Exercise: Quote the entries that follow exactly, leaving none out.
++++
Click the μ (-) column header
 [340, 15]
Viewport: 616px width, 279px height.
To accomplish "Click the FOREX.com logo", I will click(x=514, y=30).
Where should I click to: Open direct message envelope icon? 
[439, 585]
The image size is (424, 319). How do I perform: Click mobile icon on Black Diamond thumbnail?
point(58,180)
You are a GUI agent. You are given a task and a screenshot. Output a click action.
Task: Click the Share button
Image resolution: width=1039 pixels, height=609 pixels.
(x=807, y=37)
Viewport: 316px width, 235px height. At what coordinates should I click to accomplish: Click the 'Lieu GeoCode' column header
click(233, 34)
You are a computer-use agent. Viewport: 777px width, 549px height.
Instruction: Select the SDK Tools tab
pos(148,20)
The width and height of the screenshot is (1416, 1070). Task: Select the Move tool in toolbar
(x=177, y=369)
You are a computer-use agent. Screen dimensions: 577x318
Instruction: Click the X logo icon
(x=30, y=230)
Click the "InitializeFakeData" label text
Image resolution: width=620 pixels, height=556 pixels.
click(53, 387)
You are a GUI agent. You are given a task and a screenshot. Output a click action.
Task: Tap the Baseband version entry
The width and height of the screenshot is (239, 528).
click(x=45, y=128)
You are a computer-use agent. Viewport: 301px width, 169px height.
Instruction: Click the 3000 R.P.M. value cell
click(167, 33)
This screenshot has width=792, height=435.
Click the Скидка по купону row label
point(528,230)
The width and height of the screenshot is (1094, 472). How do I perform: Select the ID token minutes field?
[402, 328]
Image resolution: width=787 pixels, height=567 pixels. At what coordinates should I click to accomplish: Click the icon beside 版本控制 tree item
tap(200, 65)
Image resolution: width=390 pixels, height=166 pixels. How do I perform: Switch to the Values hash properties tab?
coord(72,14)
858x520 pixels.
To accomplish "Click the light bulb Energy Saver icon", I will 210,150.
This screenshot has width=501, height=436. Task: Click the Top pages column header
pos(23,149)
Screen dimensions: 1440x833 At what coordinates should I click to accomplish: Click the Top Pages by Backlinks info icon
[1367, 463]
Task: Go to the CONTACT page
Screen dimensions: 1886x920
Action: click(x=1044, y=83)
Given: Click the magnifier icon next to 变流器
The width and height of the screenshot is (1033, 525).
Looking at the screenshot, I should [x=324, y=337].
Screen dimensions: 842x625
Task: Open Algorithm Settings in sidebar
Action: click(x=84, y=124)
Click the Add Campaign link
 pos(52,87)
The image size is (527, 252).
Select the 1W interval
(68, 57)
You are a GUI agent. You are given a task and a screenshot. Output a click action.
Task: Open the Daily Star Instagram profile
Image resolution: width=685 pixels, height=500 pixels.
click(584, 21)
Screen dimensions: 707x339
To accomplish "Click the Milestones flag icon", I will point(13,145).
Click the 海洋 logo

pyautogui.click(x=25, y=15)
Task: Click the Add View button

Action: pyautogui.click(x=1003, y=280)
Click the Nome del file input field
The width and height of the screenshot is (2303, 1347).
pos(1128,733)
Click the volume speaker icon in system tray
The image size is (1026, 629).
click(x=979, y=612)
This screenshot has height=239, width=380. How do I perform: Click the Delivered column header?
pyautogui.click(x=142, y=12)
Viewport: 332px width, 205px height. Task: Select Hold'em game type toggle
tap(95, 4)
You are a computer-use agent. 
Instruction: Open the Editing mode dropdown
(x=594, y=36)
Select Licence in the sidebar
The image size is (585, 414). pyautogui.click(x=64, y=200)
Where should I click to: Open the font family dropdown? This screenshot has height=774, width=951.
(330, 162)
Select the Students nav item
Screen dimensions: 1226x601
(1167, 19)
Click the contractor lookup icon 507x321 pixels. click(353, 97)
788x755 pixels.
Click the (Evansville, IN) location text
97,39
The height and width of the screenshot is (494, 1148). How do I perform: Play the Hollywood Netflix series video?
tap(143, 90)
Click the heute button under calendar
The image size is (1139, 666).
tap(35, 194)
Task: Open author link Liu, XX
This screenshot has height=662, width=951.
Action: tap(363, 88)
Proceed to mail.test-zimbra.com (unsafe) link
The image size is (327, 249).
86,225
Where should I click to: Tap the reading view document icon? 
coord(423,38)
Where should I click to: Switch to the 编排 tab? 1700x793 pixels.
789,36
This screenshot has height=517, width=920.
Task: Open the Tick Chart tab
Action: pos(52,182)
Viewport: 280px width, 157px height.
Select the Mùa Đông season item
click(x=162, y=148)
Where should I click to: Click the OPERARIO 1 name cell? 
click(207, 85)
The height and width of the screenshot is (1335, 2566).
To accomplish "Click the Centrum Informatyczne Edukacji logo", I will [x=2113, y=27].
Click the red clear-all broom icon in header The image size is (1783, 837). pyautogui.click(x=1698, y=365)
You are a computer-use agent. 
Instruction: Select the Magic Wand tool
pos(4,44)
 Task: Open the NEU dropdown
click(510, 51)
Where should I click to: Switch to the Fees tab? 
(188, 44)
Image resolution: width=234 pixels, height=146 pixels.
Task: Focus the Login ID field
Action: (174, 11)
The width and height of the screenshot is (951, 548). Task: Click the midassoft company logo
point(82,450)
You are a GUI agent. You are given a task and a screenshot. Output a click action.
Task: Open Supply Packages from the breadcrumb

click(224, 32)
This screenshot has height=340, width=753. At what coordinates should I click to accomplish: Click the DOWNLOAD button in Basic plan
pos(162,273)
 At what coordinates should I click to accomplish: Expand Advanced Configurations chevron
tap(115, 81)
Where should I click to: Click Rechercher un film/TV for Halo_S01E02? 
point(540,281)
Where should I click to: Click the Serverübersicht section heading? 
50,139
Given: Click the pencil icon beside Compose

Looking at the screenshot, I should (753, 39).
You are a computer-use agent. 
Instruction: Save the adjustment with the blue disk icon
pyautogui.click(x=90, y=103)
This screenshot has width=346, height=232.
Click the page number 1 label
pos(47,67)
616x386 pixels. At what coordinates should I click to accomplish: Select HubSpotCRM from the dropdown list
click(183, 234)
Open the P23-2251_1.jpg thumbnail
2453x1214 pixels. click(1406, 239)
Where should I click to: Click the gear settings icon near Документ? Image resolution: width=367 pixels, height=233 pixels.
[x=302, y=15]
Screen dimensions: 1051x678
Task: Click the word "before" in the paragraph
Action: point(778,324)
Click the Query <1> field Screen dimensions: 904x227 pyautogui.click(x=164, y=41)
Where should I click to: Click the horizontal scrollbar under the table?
++++
Response for this exercise:
Click the μ (-) column header
 [340, 15]
Viewport: 616px width, 279px height.
To accomplish "Click the FOREX.com logo", I will click(x=514, y=30).
Where should I click to: Open direct message envelope icon? 
[439, 585]
The image size is (424, 319). How do I perform: Click mobile icon on Black Diamond thumbnail?
point(58,180)
You are a GUI agent. You are given a task and a screenshot. Output a click action.
Task: Click the Share button
Image resolution: width=1039 pixels, height=609 pixels.
(x=807, y=37)
Viewport: 316px width, 235px height. At what coordinates should I click to accomplish: Click the 'Lieu GeoCode' column header
click(233, 34)
You are a computer-use agent. Viewport: 777px width, 549px height.
Instruction: Select the SDK Tools tab
pos(148,20)
The width and height of the screenshot is (1416, 1070). Task: Select the Move tool in toolbar
(x=177, y=369)
You are a computer-use agent. Screen dimensions: 577x318
Instruction: Click the X logo icon
(x=30, y=230)
Click the "InitializeFakeData" label text
Image resolution: width=620 pixels, height=556 pixels.
click(53, 387)
You are a GUI agent. You are given a task and a screenshot. Output a click action.
Task: Tap the Baseband version entry
The width and height of the screenshot is (239, 528).
click(x=45, y=128)
You are a computer-use agent. Viewport: 301px width, 169px height.
Instruction: Click the 3000 R.P.M. value cell
click(167, 33)
This screenshot has width=792, height=435.
Click the Скидка по купону row label
point(528,230)
The width and height of the screenshot is (1094, 472). How do I perform: Select the ID token minutes field?
[402, 328]
Image resolution: width=787 pixels, height=567 pixels. At what coordinates should I click to accomplish: Click the icon beside 版本控制 tree item
tap(200, 65)
Image resolution: width=390 pixels, height=166 pixels. How do I perform: Switch to the Values hash properties tab?
coord(72,14)
858x520 pixels.
To accomplish "Click the light bulb Energy Saver icon", I will 210,150.
This screenshot has width=501, height=436. Task: Click the Top pages column header
pos(23,149)
Screen dimensions: 1440x833 At what coordinates should I click to accomplish: Click the Top Pages by Backlinks info icon
[1367, 463]
Task: Go to the CONTACT page
Screen dimensions: 1886x920
Action: click(x=1044, y=83)
Given: Click the magnifier icon next to 变流器
The width and height of the screenshot is (1033, 525).
Looking at the screenshot, I should [x=324, y=337].
Screen dimensions: 842x625
Task: Open Algorithm Settings in sidebar
Action: click(x=84, y=124)
Click the Add Campaign link
 pos(52,87)
The image size is (527, 252).
Select the 1W interval
(68, 57)
You are a GUI agent. You are given a task and a screenshot. Output a click action.
Task: Open the Daily Star Instagram profile
Image resolution: width=685 pixels, height=500 pixels.
click(584, 21)
Screen dimensions: 707x339
To accomplish "Click the Milestones flag icon", I will point(13,145).
Click the 海洋 logo

pyautogui.click(x=25, y=15)
Task: Click the Add View button

Action: pyautogui.click(x=1003, y=280)
Click the Nome del file input field
The width and height of the screenshot is (2303, 1347).
pos(1128,733)
Click the volume speaker icon in system tray
The image size is (1026, 629).
click(x=979, y=612)
This screenshot has height=239, width=380. How do I perform: Click the Delivered column header?
pyautogui.click(x=142, y=12)
Viewport: 332px width, 205px height. Task: Select Hold'em game type toggle
tap(95, 4)
You are a computer-use agent. 
Instruction: Open the Editing mode dropdown
(x=594, y=36)
Select Licence in the sidebar
The image size is (585, 414). pyautogui.click(x=64, y=200)
Where should I click to: Open the font family dropdown? This screenshot has height=774, width=951.
(330, 162)
Select the Students nav item
Screen dimensions: 1226x601
(1167, 19)
Click the contractor lookup icon 507x321 pixels. click(353, 97)
788x755 pixels.
Click the (Evansville, IN) location text
97,39
The height and width of the screenshot is (494, 1148). How do I perform: Play the Hollywood Netflix series video?
tap(143, 90)
Click the heute button under calendar
The image size is (1139, 666).
tap(35, 194)
Task: Open author link Liu, XX
This screenshot has height=662, width=951.
Action: tap(363, 88)
Proceed to mail.test-zimbra.com (unsafe) link
The image size is (327, 249).
86,225
Where should I click to: Tap the reading view document icon? 
coord(423,38)
Where should I click to: Switch to the 编排 tab? 1700x793 pixels.
789,36
This screenshot has height=517, width=920.
Task: Open the Tick Chart tab
Action: pos(52,182)
Viewport: 280px width, 157px height.
Select the Mùa Đông season item
click(x=162, y=148)
Where should I click to: Click the OPERARIO 1 name cell? 
click(207, 85)
The height and width of the screenshot is (1335, 2566).
To accomplish "Click the Centrum Informatyczne Edukacji logo", I will [x=2113, y=27].
Click the red clear-all broom icon in header The image size is (1783, 837). pyautogui.click(x=1698, y=365)
You are a computer-use agent. 
Instruction: Select the Magic Wand tool
pos(4,44)
 Task: Open the NEU dropdown
click(510, 51)
Where should I click to: Switch to the Fees tab? 
(188, 44)
Image resolution: width=234 pixels, height=146 pixels.
Task: Focus the Login ID field
Action: (174, 11)
The width and height of the screenshot is (951, 548). Task: Click the midassoft company logo
point(82,450)
You are a GUI agent. You are given a task and a screenshot. Output a click action.
Task: Open Supply Packages from the breadcrumb

click(224, 32)
This screenshot has height=340, width=753. At what coordinates should I click to accomplish: Click the DOWNLOAD button in Basic plan
pos(162,273)
 At what coordinates should I click to accomplish: Expand Advanced Configurations chevron
tap(115, 81)
Where should I click to: Click Rechercher un film/TV for Halo_S01E02? 
point(540,281)
Where should I click to: Click the Serverübersicht section heading? 
50,139
Given: Click the pencil icon beside Compose

Looking at the screenshot, I should (753, 39).
You are a computer-use agent. 
Instruction: Save the adjustment with the blue disk icon
pyautogui.click(x=90, y=103)
This screenshot has width=346, height=232.
Click the page number 1 label
pos(47,67)
616x386 pixels. At what coordinates should I click to accomplish: Select HubSpotCRM from the dropdown list
click(183, 234)
Open the P23-2251_1.jpg thumbnail
2453x1214 pixels. click(1406, 239)
Where should I click to: Click the gear settings icon near Документ? Image resolution: width=367 pixels, height=233 pixels.
[x=302, y=15]
Screen dimensions: 1051x678
Task: Click the word "before" in the paragraph
Action: point(778,324)
Click the Query <1> field Screen dimensions: 904x227 pyautogui.click(x=164, y=41)
Where should I click to: Click the horizontal scrollbar under the table?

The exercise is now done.